Même jusque-là, les Camerounais n’ont pas attendu que les étrangers soient partis pour recommencer leurs querelles. Le 2 février 2021 s’est tenue une session extraordinaire de l’assemblée générale de la fédération, sans le président déchu, à l’issue de laquelle a été rendu publique un communique : «  Au terme de ces travaux, après avoir pris acte de la sentence rendue par le TAS le 15 janvier 2021 dans la procédure TAS 2019/A/6258 et après avoir analysé ses conséquences de droit, notamment la vacance à la tête de la FECAFOOT, les membres de l’Assemblée Générale ont décidé de :

1-Retirer toute compétence à Monsieur Seidou Mbombo Njoya et aux membres du Comité Exécutif élus le 12 décembre 2018, 

2-désigner, pour une période de trois mois à compter de son installation, un Comité Exécutif Provisoire chargé de gérer les affaires courantes de la FECAFOOT, de réviser les Statuts et le Code Electoral de la FECAFOOT et d’organiser un processus électoral juste, équitable et transparent et dont la composition est la suivante :président : Sénateur Albert Mbida, Vice-Président : Prince Ndoki Mukete ; – membres : Dr François Dikoume, Dr Tado, Oumarou, M. Boudjiko Youkeka Pierre,  M. Lucien Mettomo, M. Sah Walters

3. Réquisitionner une partie des locaux et du personnel de la Ligue de Football Professionnel du Cameroun (LFPC) à mettre à la disposition du Comité Exécutif Provisoire, en attendant que le siège de la FECAFOOT illégalement occupé soit libéré. »

Gouvernement, arbitre ou supporter

Le même jour 2 février, le Tribunal de première instance d’Ekounou à Yaoundé rendait une décision d’un référé d’heure à heure, interdisant la tenue de cette assemblée extraordinaire prévue les 2, 3 et 4 février.
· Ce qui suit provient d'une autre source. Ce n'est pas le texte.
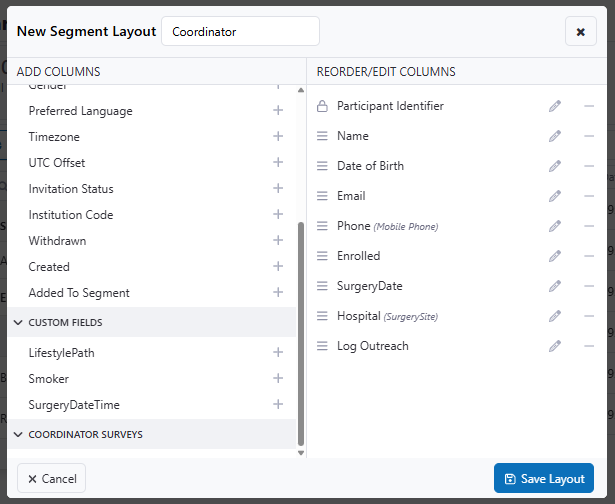Remove the Email column
The width and height of the screenshot is (615, 504).
click(589, 196)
Dans le même temps, le ministre de l’Administration territoriale avait instruit les gouverneurs des régions d’interdire chacun en ce qui le concerne le tenue sur son territoire de commandement de toute assemblée annoncée par les membres de la Fécafoot. Mais ces derniers, décidés à en découdre avec Seydou Mbombo Njoya et son équipe, ont balayé d’un revers de la main toutes ces sorties, s’appuyant d’abord sur l’article 78 des textes de la Fécafoot qui dit que les membres, les joueurs et autres ne présenteront aucun litige devant les tribunaux ordinaires, ensuite se demandant comment les gouverneurs des régions feraient pour interdire une assemblée générale extraordinaire qui se tient pas visio conférence. Bref, pendant que le chan se jouait dans les stades, une autre compétition s’était ouverte dans les couloirs de la fécafoot, une énième qui est bien partie pour durer. Seule vœux, que cette compétition s’achève une fois pour toute avec un seul vainqueur, le football camerounais qui n’a que trop souffert en captivité, depuis qu’il a été kidnappé avec le départ de Iya Mohammed, en 2009, cela fait 11 ans aujourd’hui.